**Provided text**.
************
I'm glad someone else has done this. I tried to jetwash something in my left hand and narrowly missed hitting my hand by my thumb. It took off around an inch of skin and i'm sure the damage would have been worse if the angle of attack had been greater. :doublesho


----------



## Dougster (Jun 12, 2007)

You want a pair of Unger Neoprene Gloves


----------



## Tiauguinho (May 1, 2007)

If its to windy its maybe even a good idea to use a face mask cause of the vapors


----------



## bpsmith (Jul 21, 2006)

enigma1992 said:


> I'm glad someone else has done this. I tried to jetwash something in my left hand and narrowly missed hitting my hand by my thumb. It took off around an inch of skin and i'm sure the damage would have been worse if the angle of attack had been greater. :doublesho


Not the only one then, thank God!

Took a while to heal too and have a nice Detailing Scar to show off now too!

:lol:


----------



## bullit (May 11, 2007)
************
**Given records**.
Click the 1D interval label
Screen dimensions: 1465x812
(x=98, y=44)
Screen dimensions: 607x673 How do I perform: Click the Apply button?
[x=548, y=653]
************
**Tasks to carry out**.
**a.** Answer these about the jetwash thread:
(i) Which gloves does Dougster recommend?
(ii) What does Tiauguinho suggest using when it is too windy?
(iii) What does bpsmith say there is to show off now?
**b.** Please write the next part of the jetwash thread, picking up right after its last line.
The records have no role in any of this.

**Outputs for the tasks**.
**a.**
(i) A pair of Unger Neoprene Gloves.
(ii) A face mask, because of the vapors.
(iii) A nice Detailing Scar.

**b.**
noob question. but how do you use the product. spray on and leave it foe a few minutes and blast off or does it need brushing aswell. or is that gonna melt


----------



## Guest (Oct 8, 2007)

bullit said:


> noob question. but how do you use the product. spray on and leave it foe a few minutes and blast off or does it need brushing aswell. or is that gonna melt


Yes, essentially it is a spray on, dwell and rinse off product. Dwell time is short 30-60secs IIRC. Although the recommended dilution is 4:1, I feel a 10:1 dilution with a foaming spray head is safer and just as effective. It is a powerful cleaner but also a dangerous one (to your own health as well as the wheels) for all the reasons previously mentioned.


----------



## bullit (May 11, 2007)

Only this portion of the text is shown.